The Northmen apparently took their Njal to France with them, and it there was called Nesle or Nêle. Chroniclers Latinized it as Nigellus, supposing it to mean black; and in Domesday book, twelve landholders called Nigellus appear, both before and after the Conquest, so that they may be supposed to be Danish Niels, left undisturbed in their possessions.
Nigel de Albini, brother to him who married the widow of Henry I., must have been a genuine Norman Niel; and through the numerous Anglo-Norman nobles who were adopted into the Scottish peerage, this form was adopted in addition to the old Gaelic Nial, or as a translation of it, for the young brother of Robert Bruce is called by both names, Nigel and Nial. At present this Latinized Normanism of the old Keltic word is considered as peculiarly Scottish, chiefly because it has been kept up in that form in old Scotch families.
Fergus, Loarn, and Aonghus are said to have been the three brothers who led the migration from Erin to Caledonia, and transferred the name of Scotland from one isle to the other in 503, and Loarn and Angus gave their names to two districts in Scotland.
Anguss was indeed a popular name both in Scotland and Ireland. It comes from the numeral aon, one; it also conveys the sense of pre-eminence, means excellent strength, and it is generally pronounced Haoonish in Gaelic. Irish genealogists make Aongus Turimheach king two hundred and thirty-three years before the Christian era; and we are afterwards told of another Aongas, king of Munster, who had a family of forty-eight sons and daughters, of whom he gave half to St. Patrick to be monks and nuns. In Hanmer’s Chronicle, King Arthur visits Ireland and converses with King Anguish, which painful title is precisely that which Henry VIII., in his correspondence, gives his brother-in-law, the Earl of Angus.

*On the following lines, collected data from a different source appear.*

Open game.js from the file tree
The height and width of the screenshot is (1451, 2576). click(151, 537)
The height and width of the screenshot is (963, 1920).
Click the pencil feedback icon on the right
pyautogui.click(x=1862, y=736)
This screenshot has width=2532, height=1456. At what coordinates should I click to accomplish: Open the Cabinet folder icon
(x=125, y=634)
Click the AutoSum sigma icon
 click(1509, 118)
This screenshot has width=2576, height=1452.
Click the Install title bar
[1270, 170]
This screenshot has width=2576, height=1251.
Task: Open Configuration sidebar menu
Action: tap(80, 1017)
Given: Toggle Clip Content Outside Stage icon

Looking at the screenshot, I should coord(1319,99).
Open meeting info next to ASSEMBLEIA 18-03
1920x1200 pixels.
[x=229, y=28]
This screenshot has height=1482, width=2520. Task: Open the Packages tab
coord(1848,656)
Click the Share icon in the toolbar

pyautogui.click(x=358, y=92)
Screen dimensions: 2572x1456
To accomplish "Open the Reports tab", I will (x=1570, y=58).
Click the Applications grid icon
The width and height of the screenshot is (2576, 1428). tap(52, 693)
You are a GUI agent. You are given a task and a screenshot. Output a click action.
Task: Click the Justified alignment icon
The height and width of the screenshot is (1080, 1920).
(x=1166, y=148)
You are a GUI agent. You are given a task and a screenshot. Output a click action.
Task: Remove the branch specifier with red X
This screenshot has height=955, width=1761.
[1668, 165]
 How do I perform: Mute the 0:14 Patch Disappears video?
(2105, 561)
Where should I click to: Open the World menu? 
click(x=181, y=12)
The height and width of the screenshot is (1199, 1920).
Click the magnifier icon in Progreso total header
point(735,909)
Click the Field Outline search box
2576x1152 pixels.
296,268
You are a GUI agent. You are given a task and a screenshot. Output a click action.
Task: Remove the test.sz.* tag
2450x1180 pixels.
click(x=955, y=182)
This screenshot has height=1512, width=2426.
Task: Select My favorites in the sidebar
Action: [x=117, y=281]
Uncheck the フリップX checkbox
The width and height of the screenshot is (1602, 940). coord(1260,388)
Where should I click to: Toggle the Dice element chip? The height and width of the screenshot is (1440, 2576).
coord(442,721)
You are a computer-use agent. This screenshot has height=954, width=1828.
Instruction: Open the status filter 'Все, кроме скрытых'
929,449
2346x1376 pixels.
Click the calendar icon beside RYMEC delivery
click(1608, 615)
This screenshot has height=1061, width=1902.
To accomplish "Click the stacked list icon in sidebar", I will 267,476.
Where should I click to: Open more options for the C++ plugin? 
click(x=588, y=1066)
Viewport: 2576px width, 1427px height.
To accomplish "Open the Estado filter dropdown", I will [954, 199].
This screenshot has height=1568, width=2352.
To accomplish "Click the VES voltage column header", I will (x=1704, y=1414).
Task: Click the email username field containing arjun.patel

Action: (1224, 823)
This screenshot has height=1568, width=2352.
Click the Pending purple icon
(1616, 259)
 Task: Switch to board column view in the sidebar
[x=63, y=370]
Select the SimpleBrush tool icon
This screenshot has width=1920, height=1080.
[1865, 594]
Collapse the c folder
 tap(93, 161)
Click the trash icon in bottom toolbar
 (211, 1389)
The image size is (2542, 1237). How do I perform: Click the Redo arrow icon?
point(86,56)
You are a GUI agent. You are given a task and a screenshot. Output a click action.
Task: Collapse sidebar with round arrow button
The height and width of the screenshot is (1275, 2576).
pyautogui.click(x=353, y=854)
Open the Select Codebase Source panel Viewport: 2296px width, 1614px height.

Angus is specially at home in Scotland, but there it has been called Hungus and Ungus, likewise Enos, and is now generally translated into Æneas, the christened name of many a Scot who ought to be Angus; and the Irish are too apt to change it in the same way.[[97]]
[97]. Hanmer, Chronicle; Ossianic Society’s Transactions; Taylor, Hist. of Ireland; Dasent, Nialsaga; Highland Society’s Dictionary; Ellis, Domesday Book.